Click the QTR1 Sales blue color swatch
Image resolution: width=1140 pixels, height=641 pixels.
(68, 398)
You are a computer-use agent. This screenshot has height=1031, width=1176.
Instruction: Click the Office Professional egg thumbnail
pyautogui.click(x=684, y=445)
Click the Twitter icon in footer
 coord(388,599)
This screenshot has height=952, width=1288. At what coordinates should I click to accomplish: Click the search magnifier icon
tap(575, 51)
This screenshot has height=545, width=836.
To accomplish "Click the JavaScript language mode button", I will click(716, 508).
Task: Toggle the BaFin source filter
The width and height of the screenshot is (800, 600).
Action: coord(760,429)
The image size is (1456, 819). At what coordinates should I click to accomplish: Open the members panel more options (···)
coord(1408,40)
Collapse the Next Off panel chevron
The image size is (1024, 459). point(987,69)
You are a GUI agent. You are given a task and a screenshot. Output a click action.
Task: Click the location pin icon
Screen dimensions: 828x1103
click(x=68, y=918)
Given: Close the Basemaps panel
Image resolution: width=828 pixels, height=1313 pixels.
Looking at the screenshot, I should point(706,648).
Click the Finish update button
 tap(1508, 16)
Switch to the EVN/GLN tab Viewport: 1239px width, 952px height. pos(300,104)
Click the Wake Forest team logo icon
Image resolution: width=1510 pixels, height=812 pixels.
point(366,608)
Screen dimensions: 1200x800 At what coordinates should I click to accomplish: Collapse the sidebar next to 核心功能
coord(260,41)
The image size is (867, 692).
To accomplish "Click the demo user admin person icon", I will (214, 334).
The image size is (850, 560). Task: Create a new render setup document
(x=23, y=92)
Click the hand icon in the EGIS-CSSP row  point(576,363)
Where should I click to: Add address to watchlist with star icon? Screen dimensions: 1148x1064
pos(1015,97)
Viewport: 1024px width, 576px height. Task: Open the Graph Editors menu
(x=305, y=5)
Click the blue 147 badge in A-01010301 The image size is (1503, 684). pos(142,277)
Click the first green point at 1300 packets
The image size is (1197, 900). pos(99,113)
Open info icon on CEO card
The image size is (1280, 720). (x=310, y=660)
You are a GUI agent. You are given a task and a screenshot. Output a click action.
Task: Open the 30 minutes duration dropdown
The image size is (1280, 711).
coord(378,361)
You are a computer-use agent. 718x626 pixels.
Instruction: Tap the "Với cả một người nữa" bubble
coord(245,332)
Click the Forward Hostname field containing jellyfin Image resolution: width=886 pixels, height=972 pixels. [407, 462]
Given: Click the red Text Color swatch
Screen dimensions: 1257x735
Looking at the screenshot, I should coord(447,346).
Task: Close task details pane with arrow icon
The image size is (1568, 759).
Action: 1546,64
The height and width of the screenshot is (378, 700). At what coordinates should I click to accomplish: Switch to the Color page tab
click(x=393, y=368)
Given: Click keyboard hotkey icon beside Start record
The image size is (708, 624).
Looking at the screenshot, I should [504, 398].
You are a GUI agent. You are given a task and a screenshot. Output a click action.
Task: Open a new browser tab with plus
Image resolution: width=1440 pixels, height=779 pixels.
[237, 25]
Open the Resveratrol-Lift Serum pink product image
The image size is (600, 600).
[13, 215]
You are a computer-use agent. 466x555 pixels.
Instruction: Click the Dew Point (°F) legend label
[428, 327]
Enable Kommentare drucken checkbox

──────────

--- What is being asked ---
From the listing above, copy out each line where the word "blue" appears.

--- Reply to the exercise ---
Click the QTR1 Sales blue color swatch
Click the blue 147 badge in A-01010301 The image size is (1503, 684). pos(142,277)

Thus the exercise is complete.